◆ **ARTICLE**
In 1959, he moved to Awsworth, where he owned and operated a vehicle breakers business. Upon his retirement in 1993, he then moved to Land's End. In 2011, he loaned his award to be put on display at the Imperial War Museum in London, quoted in the Nottingham Post, as saying: "It is better on display there than being hidden away." In 2022, he was invited to the funeral of Queen Elizabeth. Bamford died on 2 November 2023, at the age of 86.

==Record loss==
In 1971 the Albert Medal and Edward Medal became eligible for exchange for a GC, and Bamford lost his record as the youngest recipient to David Western, who had been awarded the Albert Medal in 1948 at the age of 11. Bamford remains the youngest recipient to be awarded the George Cross directly.

==Citation==

A fire broke out in a house occupied by a man, his wife and six children, and in a very short time was burning fiercely. John and his father went downstairs and upon opening the living room door at the foot of the stairs the interior of the room burst into flames. Owing to the intense heat they were unable to get back upstairs to the rest of the family. They ran out through the front door, climbed on to the top of a bay window which gave access to a bedroom, opened the window and helped three of the children and the mother on to the flat roof. John Bamford and his father then climbed into the bedroom where they could hear the two remaining children, aged 4 and 6, shouting in the back bedroom, situated immediately above the seat of the fire. The bedroom doors at the head of the stairs were enveloped by flames. The father draped a blanket around himself and attempted to reach the children but the blanket caught fire and he was driven back. John Bamford then told his father to go to the back of the house while he got down on his hands and knees and crawled through the flames into the bedroom.

◆ **MATERIAL**
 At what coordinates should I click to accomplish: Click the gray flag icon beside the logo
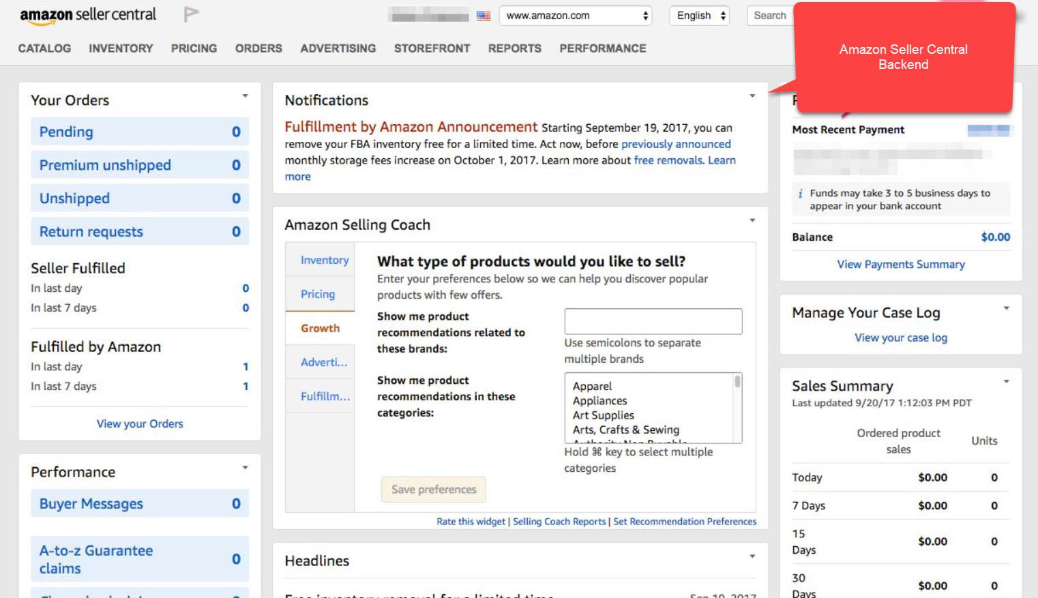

◆ **REQUIREMENT A**
In the John Bamford article above, write out everything from "In 1959, he" down to "George Cross directly.".
◆ **REQUIREMENT B**
According to the John Bamford article above, at what age was David Western awarded the Albert Medal?

◆ **TASK OUTPUT A**
In 1959, he moved to Awsworth, where he owned and operated a vehicle breakers business. Upon his retirement in 1993, he then moved to Land's End. In 2011, he loaned his award to be put on display at the Imperial War Museum in London, quoted in the Nottingham Post, as saying: "It is better on display there than being hidden away." In 2022, he was invited to the funeral of Queen Elizabeth. Bamford died on 2 November 2023, at the age of 86.

==Record loss==
In 1971 the Albert Medal and Edward Medal became eligible for exchange for a GC, and Bamford lost his record as the youngest recipient to David Western, who had been awarded the Albert Medal in 1948 at the age of 11. Bamford remains the youngest recipient to be awarded the George Cross directly.

◆ **TASK OUTPUT B**
David Western was awarded the Albert Medal at the age of 11.